青信号で一斉にどこかへ向かう人の大群。ぼくもきみも、この街の限りなく小さな一欠片にすぎない。欠片を合わせて運命を作りたがるくだらないぼくたちは、いつでも繋がりを求めては蠢いている。儚いなんて言葉が似合わないくらいにぎっしりと詰められた光の粒たち。いつでも少しうつむいて早く歩くのは、ぼくだけがこの街から見放されている気がするから。一夜限りの友人達と繰り返される一夜限りの遊戯。
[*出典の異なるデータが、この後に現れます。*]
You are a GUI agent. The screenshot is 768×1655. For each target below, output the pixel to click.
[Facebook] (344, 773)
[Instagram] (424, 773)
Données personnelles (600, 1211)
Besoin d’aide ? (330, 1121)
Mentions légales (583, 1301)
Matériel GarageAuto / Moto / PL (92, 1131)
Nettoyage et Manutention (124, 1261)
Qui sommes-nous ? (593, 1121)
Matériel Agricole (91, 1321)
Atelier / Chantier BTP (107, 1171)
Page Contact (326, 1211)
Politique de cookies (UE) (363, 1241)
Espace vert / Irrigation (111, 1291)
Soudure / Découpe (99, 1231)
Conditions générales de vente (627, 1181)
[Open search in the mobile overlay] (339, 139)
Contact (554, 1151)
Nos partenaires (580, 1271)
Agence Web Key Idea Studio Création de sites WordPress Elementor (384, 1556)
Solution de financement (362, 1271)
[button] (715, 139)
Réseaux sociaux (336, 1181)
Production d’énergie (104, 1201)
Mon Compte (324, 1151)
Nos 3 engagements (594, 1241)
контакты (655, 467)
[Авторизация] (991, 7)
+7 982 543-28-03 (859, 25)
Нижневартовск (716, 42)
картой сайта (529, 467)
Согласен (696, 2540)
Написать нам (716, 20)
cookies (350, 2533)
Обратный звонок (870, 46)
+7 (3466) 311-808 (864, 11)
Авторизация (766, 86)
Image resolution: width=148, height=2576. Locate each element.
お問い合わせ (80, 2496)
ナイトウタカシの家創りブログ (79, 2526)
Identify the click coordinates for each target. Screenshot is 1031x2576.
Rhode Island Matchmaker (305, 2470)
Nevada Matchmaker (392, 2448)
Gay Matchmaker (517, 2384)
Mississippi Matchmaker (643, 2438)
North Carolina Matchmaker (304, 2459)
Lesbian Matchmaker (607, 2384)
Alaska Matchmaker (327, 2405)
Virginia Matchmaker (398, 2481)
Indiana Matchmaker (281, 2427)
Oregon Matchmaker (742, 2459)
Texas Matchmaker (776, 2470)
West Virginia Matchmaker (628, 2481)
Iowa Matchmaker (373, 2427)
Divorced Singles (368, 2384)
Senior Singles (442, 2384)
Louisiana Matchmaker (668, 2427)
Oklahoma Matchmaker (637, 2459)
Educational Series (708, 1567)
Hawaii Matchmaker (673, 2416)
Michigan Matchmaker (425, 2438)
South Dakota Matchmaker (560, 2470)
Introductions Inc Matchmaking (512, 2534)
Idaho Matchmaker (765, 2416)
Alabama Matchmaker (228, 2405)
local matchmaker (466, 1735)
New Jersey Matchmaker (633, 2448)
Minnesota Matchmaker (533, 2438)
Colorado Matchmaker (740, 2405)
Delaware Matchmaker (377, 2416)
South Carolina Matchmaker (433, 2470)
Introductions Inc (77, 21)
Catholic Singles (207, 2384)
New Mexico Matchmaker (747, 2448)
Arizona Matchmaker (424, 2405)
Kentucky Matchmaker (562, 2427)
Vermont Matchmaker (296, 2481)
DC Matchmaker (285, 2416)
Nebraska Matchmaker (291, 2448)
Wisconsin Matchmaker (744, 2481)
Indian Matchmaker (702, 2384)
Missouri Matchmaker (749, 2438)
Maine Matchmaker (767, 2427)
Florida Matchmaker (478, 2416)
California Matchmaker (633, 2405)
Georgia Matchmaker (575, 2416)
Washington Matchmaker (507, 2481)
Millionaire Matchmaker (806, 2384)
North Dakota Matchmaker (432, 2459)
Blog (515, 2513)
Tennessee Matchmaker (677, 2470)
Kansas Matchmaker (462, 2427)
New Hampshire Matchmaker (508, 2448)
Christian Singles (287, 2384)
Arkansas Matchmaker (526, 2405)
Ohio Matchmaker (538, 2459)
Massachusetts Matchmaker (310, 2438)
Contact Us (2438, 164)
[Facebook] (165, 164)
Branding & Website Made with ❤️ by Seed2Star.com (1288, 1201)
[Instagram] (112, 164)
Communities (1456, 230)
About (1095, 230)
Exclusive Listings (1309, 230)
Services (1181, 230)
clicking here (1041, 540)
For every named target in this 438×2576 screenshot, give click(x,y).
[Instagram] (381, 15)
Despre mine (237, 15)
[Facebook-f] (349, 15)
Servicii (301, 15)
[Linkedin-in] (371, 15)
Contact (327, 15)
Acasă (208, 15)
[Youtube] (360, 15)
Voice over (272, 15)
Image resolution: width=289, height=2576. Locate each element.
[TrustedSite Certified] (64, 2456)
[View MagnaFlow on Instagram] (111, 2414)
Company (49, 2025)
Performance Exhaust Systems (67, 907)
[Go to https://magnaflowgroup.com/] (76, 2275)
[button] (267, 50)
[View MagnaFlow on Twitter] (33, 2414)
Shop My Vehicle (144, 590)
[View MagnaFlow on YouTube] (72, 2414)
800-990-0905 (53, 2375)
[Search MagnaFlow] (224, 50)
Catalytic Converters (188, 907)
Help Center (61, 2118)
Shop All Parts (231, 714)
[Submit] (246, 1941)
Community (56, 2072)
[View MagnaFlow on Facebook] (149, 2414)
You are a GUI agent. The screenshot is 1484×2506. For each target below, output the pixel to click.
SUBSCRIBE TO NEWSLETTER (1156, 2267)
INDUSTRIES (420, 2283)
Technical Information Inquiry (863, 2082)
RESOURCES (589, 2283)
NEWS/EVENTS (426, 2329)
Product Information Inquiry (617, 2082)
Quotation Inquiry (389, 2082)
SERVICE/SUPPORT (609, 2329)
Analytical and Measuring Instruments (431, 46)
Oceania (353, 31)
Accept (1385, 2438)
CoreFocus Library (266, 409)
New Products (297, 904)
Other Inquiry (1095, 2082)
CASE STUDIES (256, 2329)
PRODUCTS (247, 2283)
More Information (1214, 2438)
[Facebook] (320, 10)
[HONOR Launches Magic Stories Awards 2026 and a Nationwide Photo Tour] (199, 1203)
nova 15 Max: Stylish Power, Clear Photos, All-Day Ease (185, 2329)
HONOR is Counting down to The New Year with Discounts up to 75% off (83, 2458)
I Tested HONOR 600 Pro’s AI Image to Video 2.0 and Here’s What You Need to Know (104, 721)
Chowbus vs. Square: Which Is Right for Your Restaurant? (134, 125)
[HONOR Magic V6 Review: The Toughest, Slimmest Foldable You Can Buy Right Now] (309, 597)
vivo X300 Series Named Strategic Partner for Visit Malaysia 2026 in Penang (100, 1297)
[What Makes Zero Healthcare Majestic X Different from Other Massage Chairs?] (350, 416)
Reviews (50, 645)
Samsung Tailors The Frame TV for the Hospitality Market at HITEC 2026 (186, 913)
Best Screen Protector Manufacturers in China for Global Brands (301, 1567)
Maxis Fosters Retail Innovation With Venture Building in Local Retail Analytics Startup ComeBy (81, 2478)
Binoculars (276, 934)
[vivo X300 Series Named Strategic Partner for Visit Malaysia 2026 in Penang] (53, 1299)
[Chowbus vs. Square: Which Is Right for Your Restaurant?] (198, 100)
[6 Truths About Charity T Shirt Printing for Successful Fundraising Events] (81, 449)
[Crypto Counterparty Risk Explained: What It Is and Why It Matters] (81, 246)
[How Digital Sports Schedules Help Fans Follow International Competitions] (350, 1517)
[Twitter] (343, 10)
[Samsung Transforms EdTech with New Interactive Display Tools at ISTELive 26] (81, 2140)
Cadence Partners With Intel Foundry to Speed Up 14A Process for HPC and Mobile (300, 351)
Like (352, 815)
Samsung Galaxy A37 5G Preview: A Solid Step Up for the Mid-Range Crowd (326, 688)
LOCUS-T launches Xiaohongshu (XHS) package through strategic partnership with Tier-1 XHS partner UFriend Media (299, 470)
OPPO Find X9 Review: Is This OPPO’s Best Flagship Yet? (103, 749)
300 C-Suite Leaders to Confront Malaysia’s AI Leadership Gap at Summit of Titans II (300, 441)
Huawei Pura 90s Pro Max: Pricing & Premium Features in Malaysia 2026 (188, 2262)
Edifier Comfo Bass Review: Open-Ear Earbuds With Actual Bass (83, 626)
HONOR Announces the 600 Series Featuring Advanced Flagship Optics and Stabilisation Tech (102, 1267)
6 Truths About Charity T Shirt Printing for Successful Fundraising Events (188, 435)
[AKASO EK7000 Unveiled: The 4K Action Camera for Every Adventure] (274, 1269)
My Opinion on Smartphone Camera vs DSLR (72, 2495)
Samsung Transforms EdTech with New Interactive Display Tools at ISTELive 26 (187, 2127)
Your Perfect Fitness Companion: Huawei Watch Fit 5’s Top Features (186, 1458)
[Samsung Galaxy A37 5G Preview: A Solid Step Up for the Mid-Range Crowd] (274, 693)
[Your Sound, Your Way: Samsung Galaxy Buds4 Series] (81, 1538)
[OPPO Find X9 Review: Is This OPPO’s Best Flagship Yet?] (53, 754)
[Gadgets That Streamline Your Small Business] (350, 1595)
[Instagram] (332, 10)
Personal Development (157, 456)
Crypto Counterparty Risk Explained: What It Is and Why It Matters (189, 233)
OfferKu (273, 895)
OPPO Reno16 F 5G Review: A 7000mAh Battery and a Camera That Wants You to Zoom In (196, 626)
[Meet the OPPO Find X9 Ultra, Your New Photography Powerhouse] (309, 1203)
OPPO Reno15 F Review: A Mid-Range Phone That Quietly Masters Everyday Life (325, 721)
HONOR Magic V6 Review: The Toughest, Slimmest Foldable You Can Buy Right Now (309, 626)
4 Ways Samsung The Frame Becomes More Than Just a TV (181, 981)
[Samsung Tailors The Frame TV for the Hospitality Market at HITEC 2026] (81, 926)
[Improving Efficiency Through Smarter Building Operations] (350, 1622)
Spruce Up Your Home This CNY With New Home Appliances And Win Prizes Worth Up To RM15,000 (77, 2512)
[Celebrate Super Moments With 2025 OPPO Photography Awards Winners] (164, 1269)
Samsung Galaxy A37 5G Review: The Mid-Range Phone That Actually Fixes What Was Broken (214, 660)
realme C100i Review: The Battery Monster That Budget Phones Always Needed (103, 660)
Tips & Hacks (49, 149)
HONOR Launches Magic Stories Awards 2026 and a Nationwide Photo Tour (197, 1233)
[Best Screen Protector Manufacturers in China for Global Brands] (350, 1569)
回る世界と希望に似た唄、ぼくたちは夜の底に引きずり込まれる。
気づいたら会えなくなっていく人ばかりだね。
ねえもう会えないのかな。
大量のネオンが敷き詰められた光で表層だけ照らされて。街灯に集まる虫のようになったぼくたちは一夜限りの快楽を求めてはこの街にしがみつく。誰かと手を繋いで歩いた気がするこの道も、記憶の中の隣の誰かは姿がぼやけていて何も分からなかった。ねえもう会えないのかな。
気づけばSNSがなくなっていたあの人。なんとなく連絡出来なくなってしまったあの子。気づけば誰もがいなくなっていて。きっときみはこの街の一部として今もどこかで息を吸っている。ただ、ぼくの世界からいなくなってしまっただけで。どの世界線を選んでも、きみとはこうなる運命だったと思う。行きつけだったBARであの子が何度も歌っていたあの曲の名前が、歌詞が、メロディーが、うまく思い出せない。あの子がいつも飲んでいたお酒を、あの子の口癖を、あの子のホクロの位置を、思い出せたなら。この街も少しは煌めいてみえるかな。見せかけだけじゃなくて深層に眠る微かなひかりを見るのかな。お手軽で、刹那的な快楽に縋る。ねえ、もう、会えないのかな。